Переполненная аудитория внимательно слушала трогательное обращение к Финляндии, «маленькой стране, вырезанной из унылых лесов на Крайнем Севере, размером меньше, чем Монтана, где живет меньше четырех миллионов человек», и осудила «примитивное варварство» советских «варваров».
«Финляндия — великая нация… великая благодаря характеру се народа… великая в промышленности, образовании, искусстве, музыке и отваге. 1200 лет финны живут в своей любимой северной стране. За это время их завоевывали и покоряли много раз, но каждый раз их вечная храбрость и тяга к свободе возрождались для их независимости.
Теперь на них варварски напали. Их корабли вытеснили с морей. Они героически обороняются против орды жестоких варваров…»
Затем Гувер заговорил о своих путешествиях в Финляндию после Первой мировой войны в рамках помощи голодающим в 1918 и 1919 годах. Его усилия в только что родившейся стране многие вспоминали с благодарностью. Во время его последнего визита годом ранее один фермер приехал в Хельсинки и привез ему в гостиницу подарок — мешок муки, на котором был вышит американский флаг. Взрыв аплодисментов.
«Но помните, — предупредил Гувер, памятуя, что его речь транслировалась по радио, — несмотря на варварство Советов, это не значит, что американцы сами должны отправиться на войну ради финнов или еще кого-то. Американский нейтралитет неприкосновенен.
По причинам, которые затронут все будущее человеческих свобод, — объяснил закаленный изоляционист, — Америка не должна вступать в войну в Европе». Но, пожертвовав его благотворительной организации, «американский народ может протянуть руку помощи нуждающимся и осветить их путь отчаяния».

• **ЗАДАНИЕ ДЛЯ ВЫПОЛНЕНИЯ**: Воспроизведите без изменений отрывок из текста о речи Гувера от слов «Затем Гувер заговорил» до слов «флаг. Взрыв аплодисментов.». Приведённый далее материал с этим текстом никак не связан.

• **СОХРАНЁННЫЙ МАТЕРИАЛ**:
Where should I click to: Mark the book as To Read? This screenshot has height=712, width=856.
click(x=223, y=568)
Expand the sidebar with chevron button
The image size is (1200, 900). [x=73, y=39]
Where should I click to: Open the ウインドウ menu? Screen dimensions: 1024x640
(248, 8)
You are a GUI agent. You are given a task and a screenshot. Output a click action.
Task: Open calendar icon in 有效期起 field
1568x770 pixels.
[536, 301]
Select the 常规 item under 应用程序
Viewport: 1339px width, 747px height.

• **РЕШЕНИЕ ЗАДАНИЯ**:
Затем Гувер заговорил о своих путешествиях в Финляндию после Первой мировой войны в рамках помощи голодающим в 1918 и 1919 годах. Его усилия в только что родившейся стране многие вспоминали с благодарностью. Во время его последнего визита годом ранее один фермер приехал в Хельсинки и привез ему в гостиницу подарок — мешок муки, на котором был вышит американский флаг. Взрыв аплодисментов.